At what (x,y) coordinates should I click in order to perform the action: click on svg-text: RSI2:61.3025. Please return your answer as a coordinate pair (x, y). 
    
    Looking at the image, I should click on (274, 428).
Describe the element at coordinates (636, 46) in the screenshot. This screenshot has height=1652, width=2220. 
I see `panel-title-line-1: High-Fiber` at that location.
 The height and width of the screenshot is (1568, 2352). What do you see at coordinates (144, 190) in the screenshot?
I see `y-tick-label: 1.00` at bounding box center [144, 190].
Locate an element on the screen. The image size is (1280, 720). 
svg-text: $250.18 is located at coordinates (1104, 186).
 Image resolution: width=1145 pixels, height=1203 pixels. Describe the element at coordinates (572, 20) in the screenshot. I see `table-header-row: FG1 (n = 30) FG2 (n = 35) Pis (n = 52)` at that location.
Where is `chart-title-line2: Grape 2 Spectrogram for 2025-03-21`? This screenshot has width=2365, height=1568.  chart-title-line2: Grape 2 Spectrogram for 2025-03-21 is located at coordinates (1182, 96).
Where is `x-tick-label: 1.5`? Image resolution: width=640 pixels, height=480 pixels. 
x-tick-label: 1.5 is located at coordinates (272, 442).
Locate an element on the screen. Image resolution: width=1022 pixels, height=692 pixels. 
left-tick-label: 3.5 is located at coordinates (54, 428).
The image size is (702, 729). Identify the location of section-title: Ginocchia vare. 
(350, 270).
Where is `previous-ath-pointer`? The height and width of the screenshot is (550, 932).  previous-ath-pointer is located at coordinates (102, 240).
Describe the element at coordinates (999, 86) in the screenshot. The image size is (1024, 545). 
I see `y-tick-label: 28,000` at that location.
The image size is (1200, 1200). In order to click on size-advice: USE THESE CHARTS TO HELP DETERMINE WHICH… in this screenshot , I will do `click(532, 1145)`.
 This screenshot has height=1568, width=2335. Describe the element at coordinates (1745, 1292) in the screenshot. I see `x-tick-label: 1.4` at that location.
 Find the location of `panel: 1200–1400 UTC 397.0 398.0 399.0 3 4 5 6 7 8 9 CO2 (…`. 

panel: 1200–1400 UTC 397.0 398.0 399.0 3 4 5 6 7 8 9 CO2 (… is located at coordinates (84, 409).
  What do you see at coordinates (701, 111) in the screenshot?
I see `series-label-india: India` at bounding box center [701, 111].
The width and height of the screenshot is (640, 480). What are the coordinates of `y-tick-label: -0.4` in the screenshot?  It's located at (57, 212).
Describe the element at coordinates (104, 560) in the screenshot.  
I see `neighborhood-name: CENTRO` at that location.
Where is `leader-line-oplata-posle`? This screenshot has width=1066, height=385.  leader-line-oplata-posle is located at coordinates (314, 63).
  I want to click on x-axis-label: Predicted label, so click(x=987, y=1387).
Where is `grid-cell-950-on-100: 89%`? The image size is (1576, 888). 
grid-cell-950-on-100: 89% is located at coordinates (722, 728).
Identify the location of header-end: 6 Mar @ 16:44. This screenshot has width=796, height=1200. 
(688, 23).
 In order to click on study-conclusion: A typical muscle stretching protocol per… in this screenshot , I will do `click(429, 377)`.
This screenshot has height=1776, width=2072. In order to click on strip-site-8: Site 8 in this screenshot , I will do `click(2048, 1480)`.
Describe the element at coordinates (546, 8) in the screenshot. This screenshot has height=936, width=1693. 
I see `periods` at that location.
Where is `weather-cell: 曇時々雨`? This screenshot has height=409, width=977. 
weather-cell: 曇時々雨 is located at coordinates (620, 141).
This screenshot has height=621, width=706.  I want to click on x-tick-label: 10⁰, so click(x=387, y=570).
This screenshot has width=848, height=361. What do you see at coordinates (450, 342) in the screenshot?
* * * *
Problem statement
Put every line of the records above into a Markdown table with the columns No. and Text, numbering each row and skipping blank lines.

Exercise result
| No. | Text |
|---|---|
| 1 | At what (x,y) coordinates should I click in order to perform the action: click on svg-text: RSI2:61.3025. Please return your answer as a coordinate pair (x, y).  |
| 2 |     Looking at the image, I should click on (274, 428). |
| 3 | Describe the element at coordinates (636, 46) in the screenshot. This screenshot has height=1652, width=2220.  |
| 4 | I see `panel-title-line-1: High-Fiber` at that location. |
| 5 |  The height and width of the screenshot is (1568, 2352). What do you see at coordinates (144, 190) in the screenshot? |
| 6 | I see `y-tick-label: 1.00` at bounding box center [144, 190]. |
| 7 | Locate an element on the screen. The image size is (1280, 720).  |
| 8 | svg-text: $250.18 is located at coordinates (1104, 186). |
| 9 |  Image resolution: width=1145 pixels, height=1203 pixels. Describe the element at coordinates (572, 20) in the screenshot. I see `table-header-row: FG1 (n = 30) FG2 (n = 35) Pis (n = 52)` at that location. |
| 10 | Where is `chart-title-line2: Grape 2 Spectrogram for 2025-03-21`? This screenshot has width=2365, height=1568.  chart-title-line2: Grape 2 Spectrogram for 2025-03-21 is located at coordinates (1182, 96). |
| 11 | Where is `x-tick-label: 1.5`? Image resolution: width=640 pixels, height=480 pixels.  |
| 12 | x-tick-label: 1.5 is located at coordinates (272, 442). |
| 13 | Locate an element on the screen. Image resolution: width=1022 pixels, height=692 pixels.  |
| 14 | left-tick-label: 3.5 is located at coordinates (54, 428). |
| 15 | The image size is (702, 729). Identify the location of section-title: Ginocchia vare.  |
| 16 | (350, 270). |
| 17 | Where is `previous-ath-pointer`? The height and width of the screenshot is (550, 932).  previous-ath-pointer is located at coordinates (102, 240). |
| 18 | Describe the element at coordinates (999, 86) in the screenshot. The image size is (1024, 545).  |
| 19 | I see `y-tick-label: 28,000` at that location. |
| 20 | The image size is (1200, 1200). In order to click on size-advice: USE THESE CHARTS TO HELP DETERMINE WHICH… in this screenshot , I will do `click(532, 1145)`. |
| 21 |  This screenshot has height=1568, width=2335. Describe the element at coordinates (1745, 1292) in the screenshot. I see `x-tick-label: 1.4` at that location. |
| 22 |  Find the location of `panel: 1200–1400 UTC 397.0 398.0 399.0 3 4 5 6 7 8 9 CO2 (…`.  |
| 23 | panel: 1200–1400 UTC 397.0 398.0 399.0 3 4 5 6 7 8 9 CO2 (… is located at coordinates (84, 409). |
| 24 |   What do you see at coordinates (701, 111) in the screenshot? |
| 25 | I see `series-label-india: India` at bounding box center [701, 111]. |
| 26 | The width and height of the screenshot is (640, 480). What are the coordinates of `y-tick-label: -0.4` in the screenshot?  It's located at (57, 212). |
| 27 | Describe the element at coordinates (104, 560) in the screenshot.   |
| 28 | I see `neighborhood-name: CENTRO` at that location. |
| 29 | Where is `leader-line-oplata-posle`? This screenshot has width=1066, height=385.  leader-line-oplata-posle is located at coordinates (314, 63). |
| 30 |   I want to click on x-axis-label: Predicted label, so click(x=987, y=1387). |
| 31 | Where is `grid-cell-950-on-100: 89%`? The image size is (1576, 888).  |
| 32 | grid-cell-950-on-100: 89% is located at coordinates (722, 728). |
| 33 | Identify the location of header-end: 6 Mar @ 16:44. This screenshot has width=796, height=1200.  |
| 34 | (688, 23). |
| 35 |  In order to click on study-conclusion: A typical muscle stretching protocol per… in this screenshot , I will do `click(429, 377)`. |
| 36 | This screenshot has height=1776, width=2072. In order to click on strip-site-8: Site 8 in this screenshot , I will do `click(2048, 1480)`. |
| 37 | Describe the element at coordinates (546, 8) in the screenshot. This screenshot has height=936, width=1693.  |
| 38 | I see `periods` at that location. |
| 39 | Where is `weather-cell: 曇時々雨`? This screenshot has height=409, width=977.  |
| 40 | weather-cell: 曇時々雨 is located at coordinates (620, 141). |
| 41 | This screenshot has height=621, width=706.  I want to click on x-tick-label: 10⁰, so click(x=387, y=570). |
| 42 | This screenshot has width=848, height=361. What do you see at coordinates (450, 342) in the screenshot? |